Ülkeyi dönüşü olmayan bir yola sokmak
Türkiye’nin içten ve dıştan çoklu bir tehditle karşı karşıya olduğunu bilmeyen, duymayan ya da görmeyen yok. Söz konusu çoklu tehdidin üstesinden ancak iç cephenin sağlam tutulmasıyla gelebileceğimizi de hemen herkes söylüyor. Üstelik karşı karşıya bulunduğumuz tehdidi bertaraf edebilmek için epeyce bir süre gerekecek. Yani bu konuda sihirli bir değnek yok kimsenin elinde. Bu kritik dönemden ancak birlik, beraberlik, çok çalışma ve uygun ittifaklar, hatasız dış ve iç politikalar uygulayarak çıkabiliriz. Tabii bir de iç cepheyi sağlam tutarak. İç cepheyi bir defa bölersek ve zayıflatırsak ağzımızla kuş bile tutsak atalarımızın emaneti olan ve gelecek kuşaklara bırakmak zorunda olduğumuz bu kutsal vatanı parçalanmaktan kurtaramayız. Anadolu birliğini sağladığımız şu andaki sınırlarımız bizim bağımsız ve önemli bir bölgesel aktör olarak yaşayabileceğimiz son kaledir. Bunun anlamı şudur. Ancak bu sınırları muhafaza edersek etkili bir güç olabilir ve Anadolu birliğini sağlayabiliriz. Tabii bunu da ancak iç cepheyi güçlü tutarsak başarabiliriz. Ülkemizin iç çatışmadan, iç çatışmaya götürecek ayrışma ve kutuplaşmadan uzak tutulması gerekiyor.

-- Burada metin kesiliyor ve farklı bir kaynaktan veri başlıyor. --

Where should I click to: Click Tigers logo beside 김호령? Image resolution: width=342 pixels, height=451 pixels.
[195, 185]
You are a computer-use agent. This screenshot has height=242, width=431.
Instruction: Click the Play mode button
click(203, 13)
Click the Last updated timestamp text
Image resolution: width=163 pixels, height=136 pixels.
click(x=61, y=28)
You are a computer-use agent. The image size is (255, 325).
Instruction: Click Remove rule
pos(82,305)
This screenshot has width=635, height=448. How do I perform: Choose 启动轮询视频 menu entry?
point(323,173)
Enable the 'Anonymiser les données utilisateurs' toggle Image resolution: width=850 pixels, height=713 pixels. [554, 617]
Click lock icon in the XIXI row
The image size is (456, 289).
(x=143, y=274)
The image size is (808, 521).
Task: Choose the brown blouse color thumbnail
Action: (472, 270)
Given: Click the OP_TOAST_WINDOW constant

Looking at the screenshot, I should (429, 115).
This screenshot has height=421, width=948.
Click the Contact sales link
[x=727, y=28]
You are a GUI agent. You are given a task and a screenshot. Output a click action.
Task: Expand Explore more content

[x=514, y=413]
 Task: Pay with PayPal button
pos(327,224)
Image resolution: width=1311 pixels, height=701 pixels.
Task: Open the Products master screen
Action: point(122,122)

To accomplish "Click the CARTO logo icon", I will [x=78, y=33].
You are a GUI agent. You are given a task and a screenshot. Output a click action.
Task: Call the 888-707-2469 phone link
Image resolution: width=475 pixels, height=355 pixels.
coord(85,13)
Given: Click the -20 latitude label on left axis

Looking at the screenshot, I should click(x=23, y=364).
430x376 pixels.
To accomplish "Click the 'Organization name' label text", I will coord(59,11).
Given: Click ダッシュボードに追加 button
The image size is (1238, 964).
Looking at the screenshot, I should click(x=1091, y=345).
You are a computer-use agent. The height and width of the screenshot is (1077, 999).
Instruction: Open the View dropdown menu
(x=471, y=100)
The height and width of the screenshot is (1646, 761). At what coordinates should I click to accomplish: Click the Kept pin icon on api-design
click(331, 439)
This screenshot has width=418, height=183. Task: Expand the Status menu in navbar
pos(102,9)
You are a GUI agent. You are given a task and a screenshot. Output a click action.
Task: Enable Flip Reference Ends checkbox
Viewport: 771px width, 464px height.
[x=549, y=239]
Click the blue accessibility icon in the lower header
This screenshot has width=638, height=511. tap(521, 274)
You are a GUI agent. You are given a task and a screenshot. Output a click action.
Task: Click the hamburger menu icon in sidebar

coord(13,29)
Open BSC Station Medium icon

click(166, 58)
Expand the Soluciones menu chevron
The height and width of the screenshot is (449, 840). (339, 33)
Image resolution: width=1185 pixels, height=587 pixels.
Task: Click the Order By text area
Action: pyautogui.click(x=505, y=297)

Bütün bu yazdıklarım fanatikler hariç hemen bütün toplumun ortak kaygıları, ortak duygu ve düşünceleridir. Aynı zamanda 2500 yıllık ortak yaşamdan, mücadelelerden, felaketlerden, çözülmelerden, tekrar birlik olmaktan, ölümlerden, acılardan gelen ve artık genlerimize işlemiş olan tecrübelerden oluşan ortak akıldır bu.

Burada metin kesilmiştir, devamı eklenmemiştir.